[Required work]
The full set of entries is to be returned word for word.

[Information given]
-------------------------
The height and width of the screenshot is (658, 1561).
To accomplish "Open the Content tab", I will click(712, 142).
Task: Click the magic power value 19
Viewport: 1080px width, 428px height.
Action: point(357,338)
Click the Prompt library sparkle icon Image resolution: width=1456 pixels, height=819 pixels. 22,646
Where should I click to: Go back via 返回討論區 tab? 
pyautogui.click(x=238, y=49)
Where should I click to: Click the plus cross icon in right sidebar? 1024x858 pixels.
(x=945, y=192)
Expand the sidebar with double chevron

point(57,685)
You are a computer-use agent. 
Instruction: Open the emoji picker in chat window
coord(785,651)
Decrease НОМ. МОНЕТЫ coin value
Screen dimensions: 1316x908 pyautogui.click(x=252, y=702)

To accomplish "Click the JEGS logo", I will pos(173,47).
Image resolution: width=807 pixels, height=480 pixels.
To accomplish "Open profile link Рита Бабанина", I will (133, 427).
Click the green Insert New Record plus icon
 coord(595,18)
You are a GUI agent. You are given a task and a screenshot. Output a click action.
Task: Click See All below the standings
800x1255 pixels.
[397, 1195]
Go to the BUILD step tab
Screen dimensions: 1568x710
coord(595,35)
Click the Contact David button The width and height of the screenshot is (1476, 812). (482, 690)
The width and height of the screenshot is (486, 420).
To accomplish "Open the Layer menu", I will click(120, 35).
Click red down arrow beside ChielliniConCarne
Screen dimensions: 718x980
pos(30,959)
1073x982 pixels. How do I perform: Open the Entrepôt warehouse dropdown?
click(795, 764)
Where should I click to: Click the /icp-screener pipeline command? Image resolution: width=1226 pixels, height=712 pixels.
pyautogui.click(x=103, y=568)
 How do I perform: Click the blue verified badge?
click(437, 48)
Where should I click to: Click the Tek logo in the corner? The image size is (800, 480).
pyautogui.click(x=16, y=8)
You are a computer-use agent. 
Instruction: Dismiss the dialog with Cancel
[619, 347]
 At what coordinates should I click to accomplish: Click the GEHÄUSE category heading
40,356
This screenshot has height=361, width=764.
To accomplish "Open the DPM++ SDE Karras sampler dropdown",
-------------------------
[Written answer]
The height and width of the screenshot is (658, 1561).
To accomplish "Open the Content tab", I will click(712, 142).
Task: Click the magic power value 19
Viewport: 1080px width, 428px height.
Action: point(357,338)
Click the Prompt library sparkle icon Image resolution: width=1456 pixels, height=819 pixels. 22,646
Where should I click to: Go back via 返回討論區 tab? 
pyautogui.click(x=238, y=49)
Where should I click to: Click the plus cross icon in right sidebar? 1024x858 pixels.
(x=945, y=192)
Expand the sidebar with double chevron

point(57,685)
You are a computer-use agent. 
Instruction: Open the emoji picker in chat window
coord(785,651)
Decrease НОМ. МОНЕТЫ coin value
Screen dimensions: 1316x908 pyautogui.click(x=252, y=702)

To accomplish "Click the JEGS logo", I will pos(173,47).
Image resolution: width=807 pixels, height=480 pixels.
To accomplish "Open profile link Рита Бабанина", I will (133, 427).
Click the green Insert New Record plus icon
 coord(595,18)
You are a GUI agent. You are given a task and a screenshot. Output a click action.
Task: Click See All below the standings
800x1255 pixels.
[397, 1195]
Go to the BUILD step tab
Screen dimensions: 1568x710
coord(595,35)
Click the Contact David button The width and height of the screenshot is (1476, 812). (482, 690)
The width and height of the screenshot is (486, 420).
To accomplish "Open the Layer menu", I will click(120, 35).
Click red down arrow beside ChielliniConCarne
Screen dimensions: 718x980
pos(30,959)
1073x982 pixels. How do I perform: Open the Entrepôt warehouse dropdown?
click(795, 764)
Where should I click to: Click the /icp-screener pipeline command? Image resolution: width=1226 pixels, height=712 pixels.
pyautogui.click(x=103, y=568)
 How do I perform: Click the blue verified badge?
click(437, 48)
Where should I click to: Click the Tek logo in the corner? The image size is (800, 480).
pyautogui.click(x=16, y=8)
You are a computer-use agent. 
Instruction: Dismiss the dialog with Cancel
[619, 347]
 At what coordinates should I click to accomplish: Click the GEHÄUSE category heading
40,356
This screenshot has height=361, width=764.
To accomplish "Open the DPM++ SDE Karras sampler dropdown",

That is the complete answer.